Lors de l’assemblée générale extraordinaire du 1er octobre 1984, les dix associés de la société “ … …” décidèrent de procéder à une augmentation de capital pour le porter de 200.000 francs à 20.400.000 francs moyennant 1) incorporation de divers immeubles, 2) incorporation de réserves et de bénéfices, 3) transformation de créances à charge de la société. La même assemblée générale décida de transformer la société en société anonyme, adopta les nouveaux statuts afférents, retenant la dénomination de “ …, société anonyme ”, et prit la résolution que “ tous les comparants déclarent et reconnaissent qu’en libération intégrale des actions émises, et proportionnellement aux actions leur attribuées et souscrites par eux, ils apportent tous les actifs et passifs du commerce connu et établi au Luxembourg sous la dénomination “ … ”, suivant bilan arrêté au 30 septembre 1984 .. ”.

A la suite de cette transformation, le bureau d'imposition Luxembourg sociétés III émit le 16 août 1989 un bulletin d’établissement des revenus d’entreprises collectives pour l’année 1984 fixant le bénéfice commercial courant à … francs et le bénéfice de cession résultant de la transformation à … francs et opérant la répartition des bénéfices ainsi dégagés sur les différents associés de la société en commandite simple “ … et Cie ” en proportion de leurs parts respectives.
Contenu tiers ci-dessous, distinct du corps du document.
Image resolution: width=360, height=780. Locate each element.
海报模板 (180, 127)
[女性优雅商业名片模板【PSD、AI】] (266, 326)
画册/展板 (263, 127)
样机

Dans le chef de quatre associés, à savoir Monsieur A., habitant à B-…, Madame B., habitant à CH-…, Monsieur C., demeurant à CH-…, et Madame D., habitant à CH-…, le bulletin d’établissement prévisé imputa un montant de … respectivement … francs du chef d’un “ bénéfice de cession résultant du transfert de participations dans le patrimoine privé ”.

La société … S.A. formula une réclamation contre ce bulletin d’établissement par lettre de son mandataire du 30 octobre 1989, la motivation de cette voie de recours ayant été fournie par courrier subséquent du 28 novembre 1989. Par cette réclamation elle contesta l’imputation aux quatre associés non résidents précités du bénéfice de cession résultant du transfert de leurs participations dans leur patrimoine privé.

Le directeur de l’administration des Contributions directes, ci-après appelé “ le directeur ”, vida cette réclamation par décision du 25 septembre 1997, n° C 7463 du rôle, déclarant le recours recevable, mais non fondé.

A l’encontre de cette décision directoriale, la société … S.A. fit introduire un recours par requête déposée le 24 décembre 1997.

Conformément aux dispositions combinées du paragraphe 228 de la loi générale des impôts du 22 mai 1931, appelée “ Abgabenordnung ”, en abrégé “ AO ”, et de l’article 8 (3) 1.

de la loi du 7 novembre 1996 portant organisation des juridictions de l'ordre administratif, le tribunal administratif est appelé à statuer comme juge du fond sur un recours introduit contre une décision du directeur ayant tranché sur les mérites d’une réclamation contre un bulletin d’établissement en commun. La société demanderesse étant censée avoir formé le recours prévu par la loi à défaut d’avoir elle-même autrement spécifié sa nature, il s’ensuit que le recours est recevable comme tendant à la réformation de la décision déférée pour avoir été par ailleurs introduit dans les formes et délai de la loi.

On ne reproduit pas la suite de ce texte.